The insurance carrier Centene misled enrollees about the benefits of its ObamaCare exchange plans and offered far skimpier coverage than promised, according to a class-action lawsuit filed Thursday.
The lawsuit, filed in federal court in Washington state, claims customers who bought Centene’s ObamaCare plans had trouble finding in-network doctors or hospitals and often found that doctors who were advertised as in-network actually were not.
ObamaCare requires plans to meet certain minimum requirements.
Centene covers about 10 percent of the ObamaCare individual market and is one of the largest insurance carriers that participates on the exchanges.
As many other insurers have pared back their ObamaCare exchange plans, or completely left the market, Centene has expanded. In some areas of the country, Centene is the only insurer offering plans for ObamaCare customers.
Centene markets its signature product — its three-tiered Ambetter plans — in at least 15 states, and covers more than 1.4 million customers.

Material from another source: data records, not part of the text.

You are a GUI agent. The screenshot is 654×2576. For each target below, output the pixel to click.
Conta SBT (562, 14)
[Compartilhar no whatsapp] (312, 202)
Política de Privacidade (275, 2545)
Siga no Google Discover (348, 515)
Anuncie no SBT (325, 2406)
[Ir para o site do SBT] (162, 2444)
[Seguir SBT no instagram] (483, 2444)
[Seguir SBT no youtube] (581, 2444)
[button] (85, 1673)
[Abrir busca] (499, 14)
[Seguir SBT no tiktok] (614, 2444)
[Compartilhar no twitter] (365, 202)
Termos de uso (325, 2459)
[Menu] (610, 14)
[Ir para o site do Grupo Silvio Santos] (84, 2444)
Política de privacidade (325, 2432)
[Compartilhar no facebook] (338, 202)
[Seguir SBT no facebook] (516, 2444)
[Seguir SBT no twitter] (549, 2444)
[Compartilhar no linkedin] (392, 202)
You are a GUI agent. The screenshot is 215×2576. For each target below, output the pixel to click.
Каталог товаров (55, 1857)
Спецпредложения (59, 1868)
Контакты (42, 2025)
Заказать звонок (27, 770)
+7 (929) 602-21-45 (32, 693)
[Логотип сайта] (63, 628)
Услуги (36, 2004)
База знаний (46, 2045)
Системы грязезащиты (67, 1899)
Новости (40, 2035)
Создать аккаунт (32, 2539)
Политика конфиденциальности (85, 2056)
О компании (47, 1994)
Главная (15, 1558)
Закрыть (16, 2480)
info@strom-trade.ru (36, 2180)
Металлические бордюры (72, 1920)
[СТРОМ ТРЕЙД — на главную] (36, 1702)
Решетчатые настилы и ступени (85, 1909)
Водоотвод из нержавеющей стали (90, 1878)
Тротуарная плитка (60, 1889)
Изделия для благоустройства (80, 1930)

According to the lawsuit, Centene targets low-income customers who qualify for substantial government subsidies “while simultaneously providing coverage well below what is required by law and by its policies.”
A spokeswoman for the company told The Hill they have not been served papers and only learned of the lawsuit Thursday morning.
“We believe our networks are adequate. We work in partnership with our states to ensure our networks are adequate and our members have access to high quality health care,” Marcela Manjarrez Hawn said in an email.
Narrow networks — insurance plans that limit which doctors and hospitals customers can use — are not uncommon, as they are cheaper than more expansive plans. But the lawsuit says Centene went far beyond the norm.
“Centene misrepresents the number, location and existence of purported providers by listing physicians, medical groups and other providers — some of whom have specifically asked to be removed — as participants in their networks and by listing nurses and other non-physicians as primary care providers,” the lawsuit claims.
According to the lawsuit, customers found the provider network Centene said was available was “largely fictitious. Members have difficulty finding — and in many cases cannot find — medical providers who will accept Ambetter insurance.”
The suit was filed on behalf of two Centene customers, but seeks class-action status to represent all customers who purchased Centene plans on the ObamaCare exchange.